** Do this **
Rewrite the records from the line with "Go to Market Movers breadcrumb link" to the line with "Click the הסר", replacing "Viewport" with "Display" and leaving everything else the same.
>> begin Data entries
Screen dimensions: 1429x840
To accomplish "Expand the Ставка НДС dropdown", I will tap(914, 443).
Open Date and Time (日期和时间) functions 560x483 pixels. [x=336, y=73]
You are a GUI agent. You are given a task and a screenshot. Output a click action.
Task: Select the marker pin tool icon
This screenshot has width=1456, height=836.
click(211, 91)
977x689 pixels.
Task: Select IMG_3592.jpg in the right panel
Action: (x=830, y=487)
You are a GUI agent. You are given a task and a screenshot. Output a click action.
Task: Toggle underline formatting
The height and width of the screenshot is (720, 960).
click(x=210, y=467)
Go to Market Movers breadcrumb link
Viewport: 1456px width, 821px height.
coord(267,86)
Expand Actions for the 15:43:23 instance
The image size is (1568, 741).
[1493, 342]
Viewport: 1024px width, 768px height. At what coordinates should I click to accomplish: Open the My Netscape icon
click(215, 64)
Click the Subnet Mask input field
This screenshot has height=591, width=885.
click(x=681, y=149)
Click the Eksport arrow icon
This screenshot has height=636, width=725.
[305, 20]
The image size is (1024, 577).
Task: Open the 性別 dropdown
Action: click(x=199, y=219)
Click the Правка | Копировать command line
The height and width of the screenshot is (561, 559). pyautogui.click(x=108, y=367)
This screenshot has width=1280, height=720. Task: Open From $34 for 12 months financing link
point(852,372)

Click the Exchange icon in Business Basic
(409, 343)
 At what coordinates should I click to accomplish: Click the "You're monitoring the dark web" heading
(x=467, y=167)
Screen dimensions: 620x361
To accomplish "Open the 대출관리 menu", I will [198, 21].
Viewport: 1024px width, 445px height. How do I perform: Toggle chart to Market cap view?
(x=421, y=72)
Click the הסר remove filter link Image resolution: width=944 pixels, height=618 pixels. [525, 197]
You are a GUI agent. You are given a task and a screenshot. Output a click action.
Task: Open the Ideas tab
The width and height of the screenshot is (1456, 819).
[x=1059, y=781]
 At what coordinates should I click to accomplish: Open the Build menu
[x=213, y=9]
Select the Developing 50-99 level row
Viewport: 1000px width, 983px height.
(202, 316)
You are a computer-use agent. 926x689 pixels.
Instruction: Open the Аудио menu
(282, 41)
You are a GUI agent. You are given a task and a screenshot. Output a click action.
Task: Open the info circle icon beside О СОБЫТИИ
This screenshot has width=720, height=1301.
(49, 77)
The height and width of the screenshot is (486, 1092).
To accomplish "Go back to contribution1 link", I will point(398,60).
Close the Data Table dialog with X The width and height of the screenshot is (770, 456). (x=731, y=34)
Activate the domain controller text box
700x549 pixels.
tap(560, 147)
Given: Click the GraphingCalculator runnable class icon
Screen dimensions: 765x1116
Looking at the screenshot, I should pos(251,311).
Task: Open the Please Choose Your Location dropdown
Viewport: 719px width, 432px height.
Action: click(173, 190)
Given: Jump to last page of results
>> end Data entries
** Answer in full **
Go to Market Movers breadcrumb link
Display: 1456px width, 821px height.
coord(267,86)
Expand Actions for the 15:43:23 instance
The image size is (1568, 741).
[1493, 342]
Display: 1024px width, 768px height. At what coordinates should I click to accomplish: Open the My Netscape icon
click(215, 64)
Click the Subnet Mask input field
This screenshot has height=591, width=885.
click(x=681, y=149)
Click the Eksport arrow icon
This screenshot has height=636, width=725.
[305, 20]
The image size is (1024, 577).
Task: Open the 性別 dropdown
Action: click(x=199, y=219)
Click the Правка | Копировать command line
The height and width of the screenshot is (561, 559). pyautogui.click(x=108, y=367)
This screenshot has width=1280, height=720. Task: Open From $34 for 12 months financing link
point(852,372)

Click the Exchange icon in Business Basic
(409, 343)
 At what coordinates should I click to accomplish: Click the "You're monitoring the dark web" heading
(x=467, y=167)
Screen dimensions: 620x361
To accomplish "Open the 대출관리 menu", I will [198, 21].
Display: 1024px width, 445px height. How do I perform: Toggle chart to Market cap view?
(x=421, y=72)
Click the הסר remove filter link Image resolution: width=944 pixels, height=618 pixels. [525, 197]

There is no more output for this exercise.